• **The exercise**: Write out, word for word, the rows that open with the line containing "The width and height of the screenshot is (1134, 1064)." and close with the line containing "Action: (x=1185, y=424)", including both of those lines. Leave the pictures out.

***

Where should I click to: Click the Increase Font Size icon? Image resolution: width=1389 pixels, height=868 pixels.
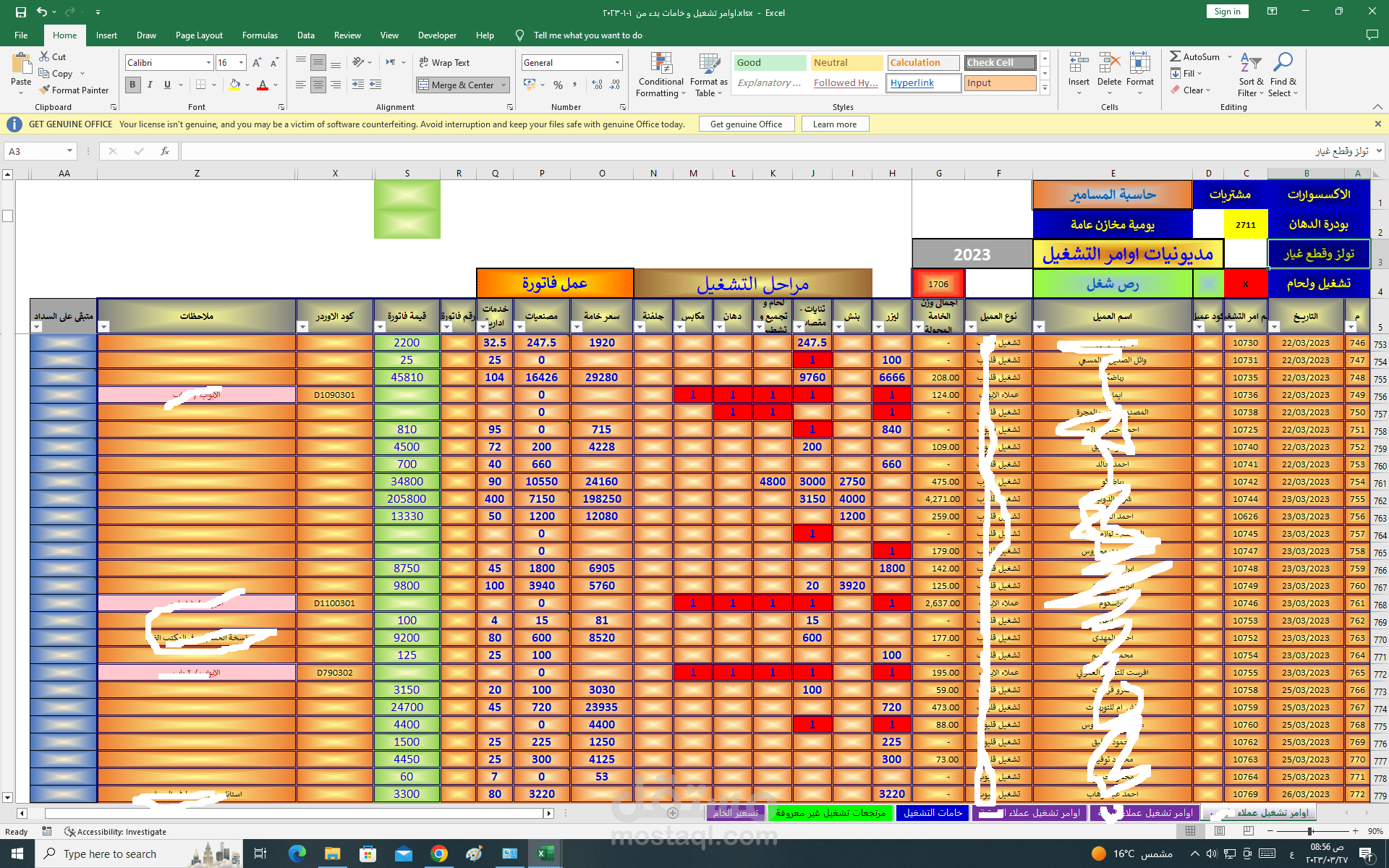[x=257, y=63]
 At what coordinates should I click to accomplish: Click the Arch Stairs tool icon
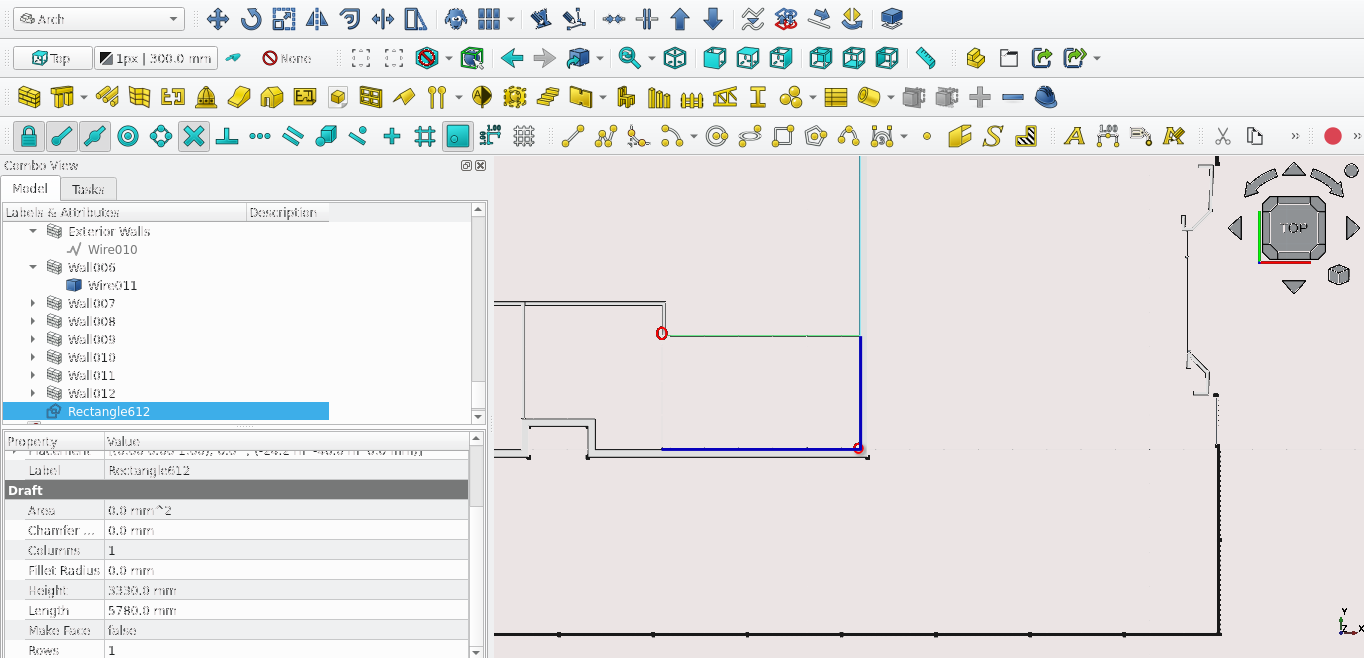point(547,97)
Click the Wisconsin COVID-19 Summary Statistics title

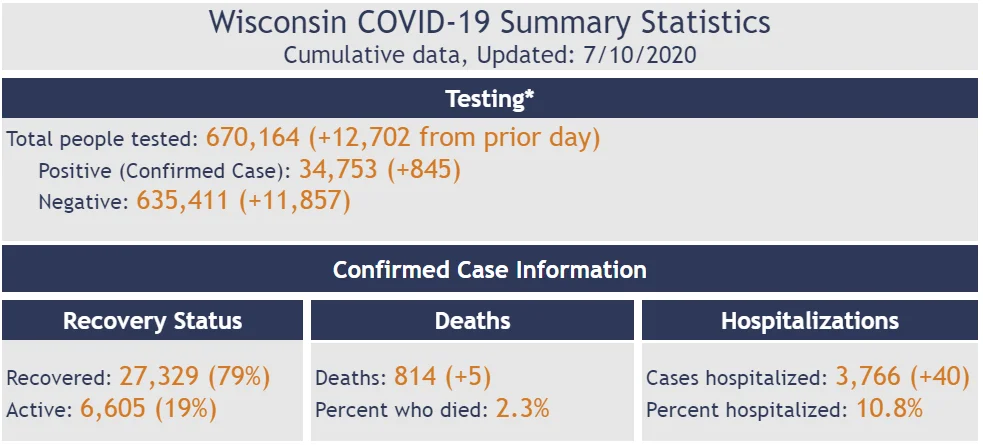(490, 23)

***

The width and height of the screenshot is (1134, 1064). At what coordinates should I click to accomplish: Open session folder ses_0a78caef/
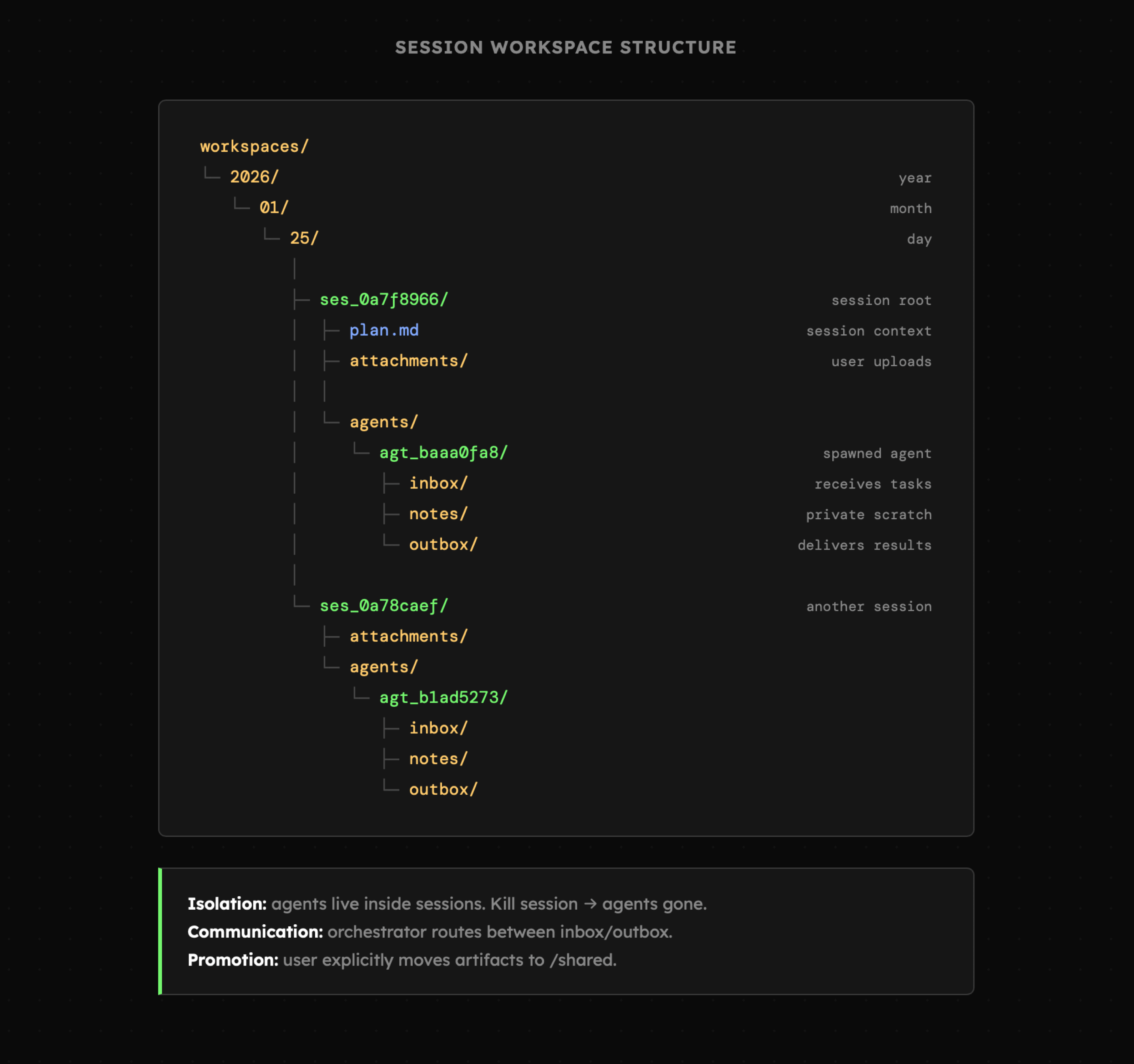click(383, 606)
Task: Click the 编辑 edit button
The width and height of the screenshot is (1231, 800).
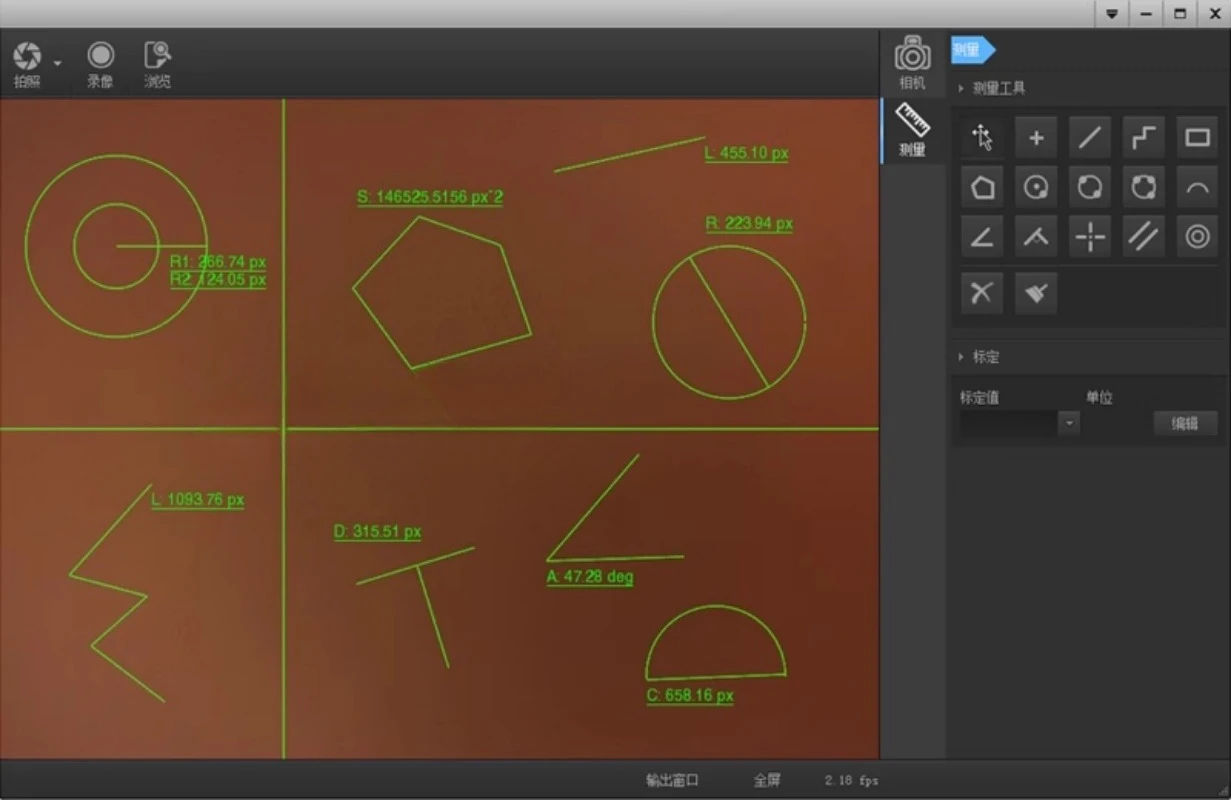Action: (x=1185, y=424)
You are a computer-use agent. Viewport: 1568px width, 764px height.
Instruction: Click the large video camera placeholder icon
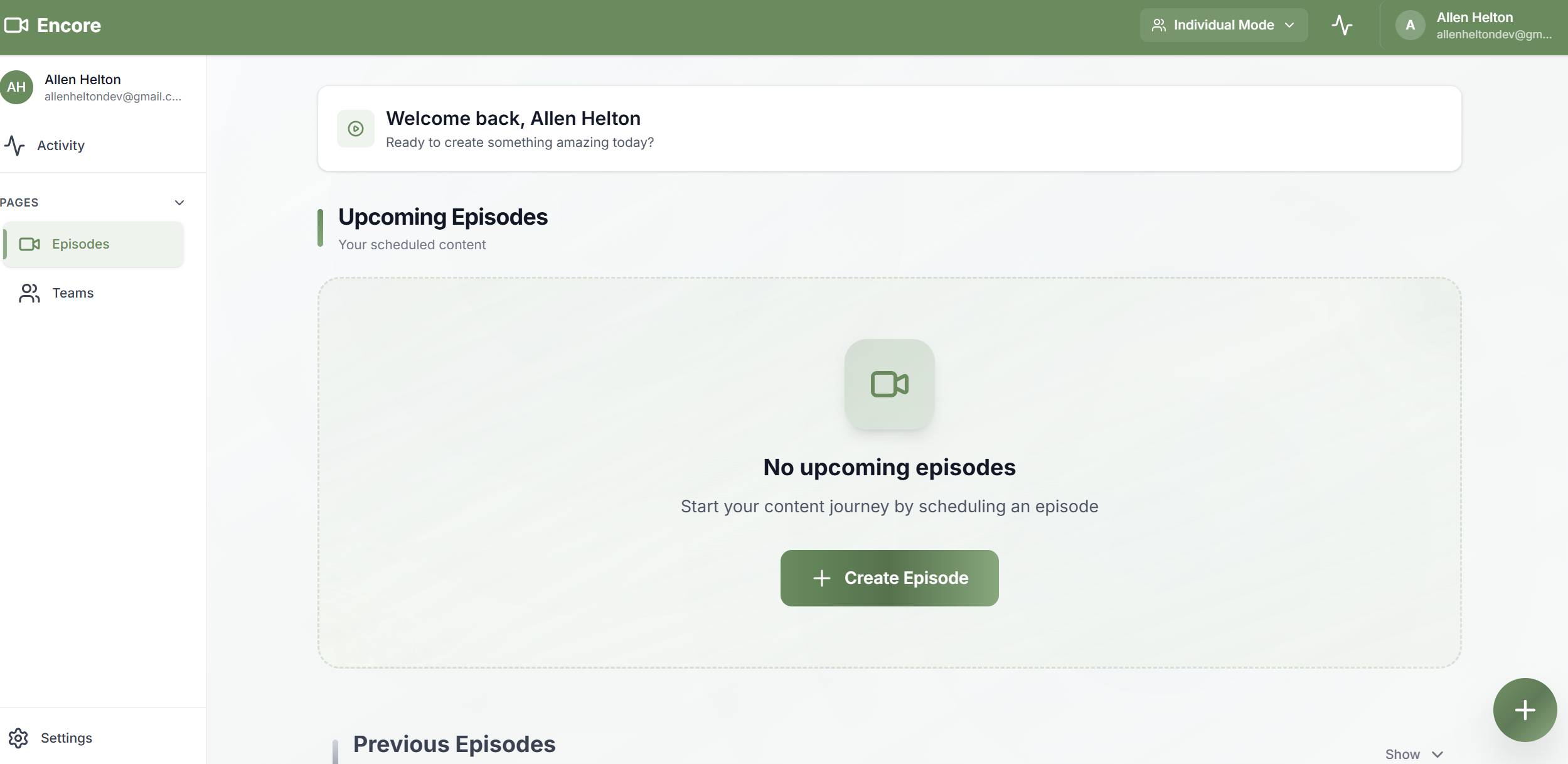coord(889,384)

***

• **Result below**:
The width and height of the screenshot is (1134, 1064). At what coordinates should I click to accomplish: Open session folder ses_0a78caef/
click(383, 606)
Task: Click the 编辑 edit button
The width and height of the screenshot is (1231, 800).
Action: (x=1185, y=424)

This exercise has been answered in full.